Le visage de Carine se fit soudain craintif et anxieux. Elle s’approcha timidement vers lui et lui demanda :
« Je… Suis-je à votre gout ?
Lucas répondit oui en montrant par un simple geste de tête qu’il n’en croyait pas ses yeux :
« Vous voir est comme un coup de foudre, excepté que la foudre demeure en moi comme si chaque seconde n’était qu’une première fois. Vous voir me plait, vous entendre me remplit de sentiments, j’ai adoré lorsque vous parliez de cette femme qui ne vous aurait jamais pris votre cœur. Voulez-vous vous confier à moi comme vous l’avez fait pour ces filles ?
Lucas et Carine passèrent un très bon moment ensemble, à discuter, rire ou s’attrister avant de lentement se rapprocher… Carine fut surprise de se sentir intimement proche du jeune homme, au point qu’elle ne se rendit compte qu’elle n’était assise dans ces bras que plusieurs heures plus tard…

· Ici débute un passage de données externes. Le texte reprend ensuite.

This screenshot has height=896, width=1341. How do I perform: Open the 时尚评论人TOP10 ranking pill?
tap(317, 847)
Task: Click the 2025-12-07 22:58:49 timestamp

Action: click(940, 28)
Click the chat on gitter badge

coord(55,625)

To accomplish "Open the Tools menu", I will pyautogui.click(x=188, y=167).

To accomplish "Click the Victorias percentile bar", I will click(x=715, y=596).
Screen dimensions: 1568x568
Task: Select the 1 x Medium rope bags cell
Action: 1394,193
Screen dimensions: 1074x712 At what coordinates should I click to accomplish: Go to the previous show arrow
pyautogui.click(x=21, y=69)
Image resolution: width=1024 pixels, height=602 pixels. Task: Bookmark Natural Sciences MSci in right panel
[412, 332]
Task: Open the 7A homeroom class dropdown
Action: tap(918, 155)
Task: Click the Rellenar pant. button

Son visage, plein de douceur, de charme et sentimental vira alors à celui d’une fille pleine de peur et de tristesse.
Lucas s’en aperçut rapidement et lui demanda ce qui n’allait pas en caressant ses cheveux d’une manière sereine. Puis ne voyant pas de réponse de sa part, il la rassura en vain…
« Allons Carine, vous ne devez avoir peur d’un homme humble comme moi, qui ne souhaite pas dormir dans votre lit mais vivre votre vie ! Je ne suis pas de ceux qui abandonnent lâchement la première venue dans un couvent. »
« Je… Carine éclata en sanglot ; Je ne veux pas vous perdre. »
« Vous ne me perdrez pas, mon cœur est votre maintenant. Mon cœur, mon sang, et mon corps. »
« Comme j’aimerai que votre âme le soit aussi . » Répliqua-t-elle.
Avant même que Lucas ne réponde, elle l’embrassa avec passion. Lucas, prit d’envie pour elle, se rua vers ses lèvres et un léger soupir s’échappa de sa bouche alors qu’il se sentit renaitre au sein de ses baisers. Mais le soupir devint un tressaillement alors qu’une douleur lui prit soudain la langue.
Il regarda la jeune femme avec toujours autant d’amour, alors que lentement son corps s'affaissa, ne laissant échapper qu’un « pourquoi ? »
Carine posa délicatement le corps du jeune homme mort, du sang ruisselant de sa bouche, alors que son visage arborait à la fois amour et désespoir.
« Je vous ai aimé déjà trop longtemps, pleura-t-elle en serrant les dents, si seulement… un sanglot la fit inspirer profondément… si seulement je n’avais pas ressenti cela, alors ç'aurait été tellement plus rapide !! »
Elle resta là à bercer son corps en pensant à cette vie qu’elle aurait pu avoir avec lui si elle n’avait été vampire, et ses papillons volèrent en un nuage de tristesse pour saluer avec respect celui qui avait un instant conqui leur maitresse…
Lorsque la porte s’ouvrit avec fracas. Carine fit volte face et aperçut un jeune homme.
Celui-ci ne devait avoir que 15 ans, mais il avait vu la maitresse et le corps inerte. Déjà, la peur se lut sur son visage.
Mais la maitresse des papillons ne lui laissa le temps de crier… en un instant elle se mit à fondre sur le jeune homme. Quelques secondes plus tard, sa main soulevait le corps évanoui du jeune homme…
« Celui-ci fera un bon jouet pour Ayliss » se disait-elle… Faisant un dernier pas pour sortir de la pièce et se retournant, elle se sentit comme prise par un vertige. Elle observa une dernière fois avec tristesse le corps de Lucas, et se mit à ressentir du dégout pour elle même.
« Je devrais éviter de tomber à chaque fois amoureuse de mes proies, ou toutes ces chasses finiront par me faire mourir de chagrin. » Lentement, les papillons quittèrent le corps de Lucas pour rejoindre le chemin de leur maitresse.